Re: Pushing a bzr branch with rsync
This article responds to some of the points in Andrew’s post about Pushing a bzr branch with rsync.
bzr rspush and shared repositories
First of all, to understand why bzr rspush refuses to operate on a non-standalone branch, it is worth looking at what it does:
- Download the revision history of the remote branch, and check to see that the remote head revision is an ancestor of the local head revision. If it is not, error out.
- If it is an ancestor, use rsync to copy the local branch and repository information to the remote location.
Now if you bring shared repositories into the mix, and there is a different set of branches in the local and remote repositories, then step (2) is liable to delete revision information needed by those branches that don’t exist locally. This is not a theoretical concern if you do development from multiple machines (e.g. a desktop and a laptop) and publish to the same repository.
Storage Formats and Hard linking
The data storage format used by Bazaar was designed to be cross platform and compact. The compactness is important for the dumb/passive server mode, since the on-disk representation has a large impact on how much data needs to be transferred to pull or update a branch.
The representation chosen effectively has one “knit” file per file in the repository, which is only ever appended to (with deltas to the previous revision, and occasional full texts), plus a “knit index” file per knit that describes the data stored inside the knit. Knit index files are much smaller than their corresponding knit files.

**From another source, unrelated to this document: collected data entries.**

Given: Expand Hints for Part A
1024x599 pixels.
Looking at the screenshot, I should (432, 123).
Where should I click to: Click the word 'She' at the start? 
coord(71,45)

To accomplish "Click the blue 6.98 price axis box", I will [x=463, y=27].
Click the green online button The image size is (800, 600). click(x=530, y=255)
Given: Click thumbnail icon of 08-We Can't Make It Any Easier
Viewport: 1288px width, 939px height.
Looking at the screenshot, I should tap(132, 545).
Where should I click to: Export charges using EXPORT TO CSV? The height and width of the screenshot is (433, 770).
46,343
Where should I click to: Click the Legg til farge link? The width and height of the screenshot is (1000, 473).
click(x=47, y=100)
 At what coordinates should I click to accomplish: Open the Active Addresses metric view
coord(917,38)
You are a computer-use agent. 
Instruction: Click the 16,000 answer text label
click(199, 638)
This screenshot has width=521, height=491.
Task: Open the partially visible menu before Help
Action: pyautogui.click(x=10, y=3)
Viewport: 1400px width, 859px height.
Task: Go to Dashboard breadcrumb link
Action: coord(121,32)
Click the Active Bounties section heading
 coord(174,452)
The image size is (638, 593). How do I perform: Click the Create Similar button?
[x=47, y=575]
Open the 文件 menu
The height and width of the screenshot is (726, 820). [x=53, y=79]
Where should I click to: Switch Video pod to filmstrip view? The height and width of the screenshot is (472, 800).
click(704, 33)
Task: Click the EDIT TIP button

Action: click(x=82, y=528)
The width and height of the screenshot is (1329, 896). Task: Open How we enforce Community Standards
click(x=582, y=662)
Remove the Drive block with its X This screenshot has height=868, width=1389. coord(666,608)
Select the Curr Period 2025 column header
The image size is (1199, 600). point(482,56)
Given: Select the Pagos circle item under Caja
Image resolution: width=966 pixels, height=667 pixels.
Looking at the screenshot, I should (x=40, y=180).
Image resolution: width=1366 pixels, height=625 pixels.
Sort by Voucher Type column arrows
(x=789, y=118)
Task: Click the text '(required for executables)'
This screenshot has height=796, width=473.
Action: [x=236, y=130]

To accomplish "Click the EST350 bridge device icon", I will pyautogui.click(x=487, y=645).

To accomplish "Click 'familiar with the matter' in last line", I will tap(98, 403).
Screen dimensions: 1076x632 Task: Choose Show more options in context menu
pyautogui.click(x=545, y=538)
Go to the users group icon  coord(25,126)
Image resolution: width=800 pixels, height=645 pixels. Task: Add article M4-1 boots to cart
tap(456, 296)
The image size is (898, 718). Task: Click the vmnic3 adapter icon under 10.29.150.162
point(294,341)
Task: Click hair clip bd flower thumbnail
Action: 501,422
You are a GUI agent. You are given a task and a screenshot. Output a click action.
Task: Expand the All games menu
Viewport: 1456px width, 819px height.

When pushing changes, it is a simple matter of downloading the knit index, working out which revisions are missing, append those to the knit and update the index. When pulling changes, the knit index is downloaded and the required sections of the knit file are downloaded (e.g. via an HTTP range request).
The fact that the knit files get appended to is what causes problems with hard linked trees. Unfortunately the SFTP protocol doesn’t really provide a way to tell whether a file has multiple links or a way to do server side file copies, so while it would be possible to break the links locally, it would not be possible when updating a remote branch.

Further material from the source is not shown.